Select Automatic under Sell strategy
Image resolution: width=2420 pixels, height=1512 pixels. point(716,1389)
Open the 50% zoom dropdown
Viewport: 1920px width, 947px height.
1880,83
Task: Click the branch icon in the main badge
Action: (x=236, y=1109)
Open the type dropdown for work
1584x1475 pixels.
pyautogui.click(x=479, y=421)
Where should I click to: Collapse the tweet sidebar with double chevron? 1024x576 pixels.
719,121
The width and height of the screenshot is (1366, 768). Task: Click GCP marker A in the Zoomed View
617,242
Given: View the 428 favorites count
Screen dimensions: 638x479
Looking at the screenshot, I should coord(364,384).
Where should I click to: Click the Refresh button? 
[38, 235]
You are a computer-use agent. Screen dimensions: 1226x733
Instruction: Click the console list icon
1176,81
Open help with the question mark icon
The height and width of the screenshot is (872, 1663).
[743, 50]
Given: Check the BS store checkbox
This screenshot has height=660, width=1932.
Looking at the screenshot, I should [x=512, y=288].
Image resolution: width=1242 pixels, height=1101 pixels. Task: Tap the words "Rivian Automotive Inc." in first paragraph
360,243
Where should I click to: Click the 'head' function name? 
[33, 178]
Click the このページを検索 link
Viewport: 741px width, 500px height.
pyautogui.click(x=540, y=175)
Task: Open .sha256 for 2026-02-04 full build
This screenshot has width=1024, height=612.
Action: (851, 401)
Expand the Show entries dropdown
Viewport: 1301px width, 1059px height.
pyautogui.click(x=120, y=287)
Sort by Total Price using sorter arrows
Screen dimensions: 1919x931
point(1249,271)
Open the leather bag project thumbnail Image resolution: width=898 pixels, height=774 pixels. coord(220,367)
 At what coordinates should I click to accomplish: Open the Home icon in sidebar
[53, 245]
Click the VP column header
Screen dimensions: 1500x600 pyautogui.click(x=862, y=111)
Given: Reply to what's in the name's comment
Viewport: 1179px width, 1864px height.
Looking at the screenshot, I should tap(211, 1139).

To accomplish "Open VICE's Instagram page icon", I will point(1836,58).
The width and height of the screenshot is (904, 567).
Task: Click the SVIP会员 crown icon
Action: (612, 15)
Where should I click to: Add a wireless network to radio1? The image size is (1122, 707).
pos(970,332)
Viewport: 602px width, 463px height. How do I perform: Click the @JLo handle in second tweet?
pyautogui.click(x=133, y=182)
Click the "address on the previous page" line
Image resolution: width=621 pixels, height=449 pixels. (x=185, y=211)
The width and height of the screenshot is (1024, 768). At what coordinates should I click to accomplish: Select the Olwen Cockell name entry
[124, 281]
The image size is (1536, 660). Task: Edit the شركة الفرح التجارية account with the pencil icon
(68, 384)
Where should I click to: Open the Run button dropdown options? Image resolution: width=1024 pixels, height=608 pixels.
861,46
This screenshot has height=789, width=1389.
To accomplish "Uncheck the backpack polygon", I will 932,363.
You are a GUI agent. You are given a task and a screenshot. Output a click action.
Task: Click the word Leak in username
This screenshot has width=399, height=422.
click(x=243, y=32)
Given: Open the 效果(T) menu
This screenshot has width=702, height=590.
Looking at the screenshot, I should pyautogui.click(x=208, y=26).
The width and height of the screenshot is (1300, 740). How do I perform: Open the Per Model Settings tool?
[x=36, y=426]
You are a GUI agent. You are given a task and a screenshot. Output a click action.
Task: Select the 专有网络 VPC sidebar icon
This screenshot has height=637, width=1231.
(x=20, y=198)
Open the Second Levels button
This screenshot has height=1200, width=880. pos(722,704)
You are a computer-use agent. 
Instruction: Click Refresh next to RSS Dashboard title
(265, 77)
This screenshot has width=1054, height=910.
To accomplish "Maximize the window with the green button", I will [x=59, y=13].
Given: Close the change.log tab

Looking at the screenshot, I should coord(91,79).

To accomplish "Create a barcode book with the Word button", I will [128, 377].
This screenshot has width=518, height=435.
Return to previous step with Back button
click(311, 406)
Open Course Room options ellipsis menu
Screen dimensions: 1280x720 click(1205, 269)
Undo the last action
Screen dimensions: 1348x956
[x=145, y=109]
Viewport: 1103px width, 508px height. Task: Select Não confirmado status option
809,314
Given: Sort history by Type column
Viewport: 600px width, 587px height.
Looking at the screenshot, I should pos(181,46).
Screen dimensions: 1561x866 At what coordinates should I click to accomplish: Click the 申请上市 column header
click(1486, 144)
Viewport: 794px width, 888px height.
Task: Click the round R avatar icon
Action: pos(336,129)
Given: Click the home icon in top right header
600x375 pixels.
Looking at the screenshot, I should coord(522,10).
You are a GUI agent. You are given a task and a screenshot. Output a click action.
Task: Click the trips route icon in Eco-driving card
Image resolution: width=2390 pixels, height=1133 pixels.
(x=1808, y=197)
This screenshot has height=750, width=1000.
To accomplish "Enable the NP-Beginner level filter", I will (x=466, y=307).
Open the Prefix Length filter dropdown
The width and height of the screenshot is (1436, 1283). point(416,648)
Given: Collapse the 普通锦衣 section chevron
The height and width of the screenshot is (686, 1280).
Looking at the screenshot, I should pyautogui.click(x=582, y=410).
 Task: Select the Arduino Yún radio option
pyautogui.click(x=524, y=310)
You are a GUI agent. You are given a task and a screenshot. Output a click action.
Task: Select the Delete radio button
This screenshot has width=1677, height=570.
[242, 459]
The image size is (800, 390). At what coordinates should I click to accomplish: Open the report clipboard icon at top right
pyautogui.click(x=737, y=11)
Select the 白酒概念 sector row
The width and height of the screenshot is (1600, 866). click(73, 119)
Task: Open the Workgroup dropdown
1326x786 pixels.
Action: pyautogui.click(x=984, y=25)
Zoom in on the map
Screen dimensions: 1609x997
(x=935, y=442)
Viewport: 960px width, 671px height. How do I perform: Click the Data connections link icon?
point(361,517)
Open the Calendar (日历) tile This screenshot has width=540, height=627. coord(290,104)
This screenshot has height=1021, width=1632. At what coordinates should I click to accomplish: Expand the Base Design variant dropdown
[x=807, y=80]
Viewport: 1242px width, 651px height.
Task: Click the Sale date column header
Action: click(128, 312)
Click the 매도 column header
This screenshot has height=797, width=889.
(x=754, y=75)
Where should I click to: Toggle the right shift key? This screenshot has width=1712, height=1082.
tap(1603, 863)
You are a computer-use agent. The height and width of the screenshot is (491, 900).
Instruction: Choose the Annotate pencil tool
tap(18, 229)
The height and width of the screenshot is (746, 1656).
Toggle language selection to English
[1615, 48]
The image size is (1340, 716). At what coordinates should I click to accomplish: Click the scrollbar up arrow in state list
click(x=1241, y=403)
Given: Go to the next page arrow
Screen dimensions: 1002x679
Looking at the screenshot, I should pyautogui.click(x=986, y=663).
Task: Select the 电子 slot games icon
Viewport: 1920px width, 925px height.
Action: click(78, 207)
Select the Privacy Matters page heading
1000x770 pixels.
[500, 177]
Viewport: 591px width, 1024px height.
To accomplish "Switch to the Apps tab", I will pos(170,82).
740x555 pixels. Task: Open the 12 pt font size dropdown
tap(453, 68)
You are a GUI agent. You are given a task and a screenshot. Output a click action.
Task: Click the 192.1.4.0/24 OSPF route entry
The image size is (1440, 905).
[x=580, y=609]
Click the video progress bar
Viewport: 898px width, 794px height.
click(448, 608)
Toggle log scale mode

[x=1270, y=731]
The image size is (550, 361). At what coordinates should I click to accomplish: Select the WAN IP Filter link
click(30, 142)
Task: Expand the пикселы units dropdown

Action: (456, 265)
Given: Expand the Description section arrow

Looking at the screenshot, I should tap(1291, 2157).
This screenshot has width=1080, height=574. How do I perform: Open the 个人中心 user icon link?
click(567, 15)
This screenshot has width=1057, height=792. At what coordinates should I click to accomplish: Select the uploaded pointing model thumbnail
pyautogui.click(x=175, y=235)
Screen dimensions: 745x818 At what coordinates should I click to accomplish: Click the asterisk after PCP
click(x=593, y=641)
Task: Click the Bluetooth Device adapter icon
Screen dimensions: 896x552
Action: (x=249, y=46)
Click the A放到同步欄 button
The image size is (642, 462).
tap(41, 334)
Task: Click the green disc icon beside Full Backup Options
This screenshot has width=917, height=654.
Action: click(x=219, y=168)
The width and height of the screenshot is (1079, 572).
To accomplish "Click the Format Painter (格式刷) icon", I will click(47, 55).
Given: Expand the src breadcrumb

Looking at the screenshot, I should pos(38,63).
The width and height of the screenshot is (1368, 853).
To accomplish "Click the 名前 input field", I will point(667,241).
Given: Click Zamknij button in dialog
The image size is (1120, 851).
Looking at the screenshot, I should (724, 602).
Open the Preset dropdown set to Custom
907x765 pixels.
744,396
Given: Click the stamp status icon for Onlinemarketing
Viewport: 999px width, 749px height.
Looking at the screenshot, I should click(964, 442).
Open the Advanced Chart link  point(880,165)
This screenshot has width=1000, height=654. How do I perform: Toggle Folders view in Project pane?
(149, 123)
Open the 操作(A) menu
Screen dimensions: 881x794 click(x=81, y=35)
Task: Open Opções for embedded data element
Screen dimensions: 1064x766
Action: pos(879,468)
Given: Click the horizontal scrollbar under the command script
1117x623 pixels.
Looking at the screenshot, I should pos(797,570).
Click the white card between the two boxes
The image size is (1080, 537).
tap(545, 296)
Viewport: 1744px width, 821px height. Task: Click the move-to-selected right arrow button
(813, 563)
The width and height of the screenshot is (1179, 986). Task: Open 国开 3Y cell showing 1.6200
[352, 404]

_____

**Instructions to follow:**
Using the material above, tally each line where the word "route" appears. Reply with the total only.

**Solution for this task:**
2